Obama will deliver the speech at the Andrew P. Sanchez Center in The Big Easy’s Lower 9th Ward in the afternoon after meeting with the residents.

“Not long ago, our gathering here in the Lower 9th might have seemed unlikely,” Obama will say during the speech, according to excerpts prepared by the White House.”But today, this new community center stands as a symbol of the extraordinary resilience of this city and its people, of the entire Gulf Coast, indeed, of the United States of America.”

“You are an example of what’s possible when, in the face of tragedy and hardship, good people come together to lend a hand, and to build a better future,” Obama will add. “That, more than any other reason, is why I’ve come back here today.”

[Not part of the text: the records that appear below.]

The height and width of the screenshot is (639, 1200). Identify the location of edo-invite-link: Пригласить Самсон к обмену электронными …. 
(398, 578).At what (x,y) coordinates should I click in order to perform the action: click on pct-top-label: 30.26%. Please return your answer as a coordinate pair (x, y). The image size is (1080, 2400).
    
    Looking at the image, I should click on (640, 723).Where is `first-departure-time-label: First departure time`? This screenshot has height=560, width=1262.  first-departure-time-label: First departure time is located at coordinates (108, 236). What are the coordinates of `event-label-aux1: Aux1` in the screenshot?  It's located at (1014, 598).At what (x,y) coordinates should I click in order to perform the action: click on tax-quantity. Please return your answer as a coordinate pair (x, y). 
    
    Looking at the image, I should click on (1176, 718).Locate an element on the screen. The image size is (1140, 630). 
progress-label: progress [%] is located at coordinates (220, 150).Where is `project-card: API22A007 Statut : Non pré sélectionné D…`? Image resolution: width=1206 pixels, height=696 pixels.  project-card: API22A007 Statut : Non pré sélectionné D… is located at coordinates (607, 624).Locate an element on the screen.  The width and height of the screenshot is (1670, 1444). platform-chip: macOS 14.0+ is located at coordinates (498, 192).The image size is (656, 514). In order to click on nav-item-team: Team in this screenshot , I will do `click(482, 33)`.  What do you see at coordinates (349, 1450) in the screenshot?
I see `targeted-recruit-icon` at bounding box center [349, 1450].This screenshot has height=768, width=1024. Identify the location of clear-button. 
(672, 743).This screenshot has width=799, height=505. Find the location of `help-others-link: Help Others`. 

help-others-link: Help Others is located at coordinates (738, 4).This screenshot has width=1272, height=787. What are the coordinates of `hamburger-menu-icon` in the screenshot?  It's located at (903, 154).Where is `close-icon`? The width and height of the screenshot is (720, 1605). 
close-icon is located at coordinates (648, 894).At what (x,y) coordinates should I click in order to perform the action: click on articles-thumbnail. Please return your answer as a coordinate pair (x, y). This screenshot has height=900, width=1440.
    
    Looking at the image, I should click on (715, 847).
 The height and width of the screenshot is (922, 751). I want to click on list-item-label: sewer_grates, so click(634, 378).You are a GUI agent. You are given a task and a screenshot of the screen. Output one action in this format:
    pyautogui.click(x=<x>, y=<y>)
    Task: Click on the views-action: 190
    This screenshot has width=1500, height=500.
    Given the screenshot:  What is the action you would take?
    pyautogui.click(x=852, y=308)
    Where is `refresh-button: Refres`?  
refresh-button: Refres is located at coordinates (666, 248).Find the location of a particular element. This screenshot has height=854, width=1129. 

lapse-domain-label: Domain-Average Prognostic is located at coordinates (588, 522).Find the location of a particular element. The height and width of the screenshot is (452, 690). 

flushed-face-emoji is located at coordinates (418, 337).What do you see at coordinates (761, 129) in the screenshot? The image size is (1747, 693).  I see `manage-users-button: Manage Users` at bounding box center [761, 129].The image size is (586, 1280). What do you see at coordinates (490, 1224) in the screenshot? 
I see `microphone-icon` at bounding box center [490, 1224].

Craig Fugate, administrator of the Federal Emergency Management Agency, will join also join Obama during the visit. Fugate was a leader in coordinating much of the $120 billion in FEMA aid after the hurricane.

Obama will discuss the failures of the administration of former President George W. Bush to respond to the natural disaster, where it took days for federal aid to reach the citizens of the city.

Obama will also comment on the larger socioeconomic and racial problems of the city.

“New Orleans had long been plagued by structural inequality that left too many people, especially poor people of color, without good jobs or affordable health care or decent housing,” Obama will say. “Too many kids grew up surrounded by violent crime, cycling through substandard schools where few had a shot to break out of poverty. Shortly after the storm, I visited with folks in a shelter in Houston. And one woman told me, ‘We had nothing before the hurricane. And now we have less than nothing.’”

The governmental failure to respond adequately to the disaster was denounced worldwide, where even the former President of Venezuela Hugo Chavez, a controversial figure and staunch critic of Bush, said that it was “incredible” that the “government had no evacuation plan… the first power in the world and it left its own population adrift.”

Obama will hail the progress of the city, stating that it will not be restored as the city it once was, but as the city it “should be.”

“We acknowledge this loss, this pain, not to harp on what happened — but to memorialize it. We do this not in order to dwell in the past, but in order to keep moving forward,” the president will say. “Because this is a city that slowly, unmistakably, together, is moving forward. Because the project of rebuilding here wasn’t simply to restore the city as it had been. It was to build a city as it should be –a city where everyone, no matter who they are or what they look like or how much money they’ve got — has an opportunity to make it.”